What the task asks →
Everything from the line with "The height and width of the screenshot is (868, 1389)." to the end of the entries should be copied exactly, and nothing else.

Data to examine →
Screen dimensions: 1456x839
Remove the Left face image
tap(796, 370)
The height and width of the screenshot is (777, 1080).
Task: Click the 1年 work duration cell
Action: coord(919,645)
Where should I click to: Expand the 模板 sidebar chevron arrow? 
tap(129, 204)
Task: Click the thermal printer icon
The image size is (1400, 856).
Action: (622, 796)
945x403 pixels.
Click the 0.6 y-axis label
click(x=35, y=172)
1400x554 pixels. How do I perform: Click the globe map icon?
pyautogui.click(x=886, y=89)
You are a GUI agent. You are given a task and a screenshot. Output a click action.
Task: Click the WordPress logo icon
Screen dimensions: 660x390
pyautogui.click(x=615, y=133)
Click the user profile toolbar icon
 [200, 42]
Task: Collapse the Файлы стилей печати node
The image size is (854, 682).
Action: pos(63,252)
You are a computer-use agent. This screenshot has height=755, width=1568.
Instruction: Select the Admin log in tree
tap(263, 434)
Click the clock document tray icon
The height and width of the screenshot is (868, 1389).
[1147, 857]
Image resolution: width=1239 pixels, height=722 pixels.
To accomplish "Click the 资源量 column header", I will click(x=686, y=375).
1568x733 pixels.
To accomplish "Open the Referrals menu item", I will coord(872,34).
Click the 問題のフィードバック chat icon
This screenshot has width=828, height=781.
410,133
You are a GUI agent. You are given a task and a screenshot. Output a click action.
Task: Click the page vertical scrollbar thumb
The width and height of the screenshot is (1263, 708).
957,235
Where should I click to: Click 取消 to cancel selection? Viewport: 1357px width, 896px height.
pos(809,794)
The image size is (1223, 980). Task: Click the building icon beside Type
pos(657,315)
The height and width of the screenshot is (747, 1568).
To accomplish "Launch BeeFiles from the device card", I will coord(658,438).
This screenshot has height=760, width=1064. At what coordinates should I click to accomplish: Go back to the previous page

Solution to this exercise →
The height and width of the screenshot is (868, 1389).
[1147, 857]
Image resolution: width=1239 pixels, height=722 pixels.
To accomplish "Click the 资源量 column header", I will click(x=686, y=375).
1568x733 pixels.
To accomplish "Open the Referrals menu item", I will coord(872,34).
Click the 問題のフィードバック chat icon
This screenshot has width=828, height=781.
410,133
You are a GUI agent. You are given a task and a screenshot. Output a click action.
Task: Click the page vertical scrollbar thumb
The width and height of the screenshot is (1263, 708).
957,235
Where should I click to: Click 取消 to cancel selection? Viewport: 1357px width, 896px height.
pos(809,794)
The image size is (1223, 980). Task: Click the building icon beside Type
pos(657,315)
The height and width of the screenshot is (747, 1568).
To accomplish "Launch BeeFiles from the device card", I will coord(658,438).
This screenshot has height=760, width=1064. At what coordinates should I click to accomplish: Go back to the previous page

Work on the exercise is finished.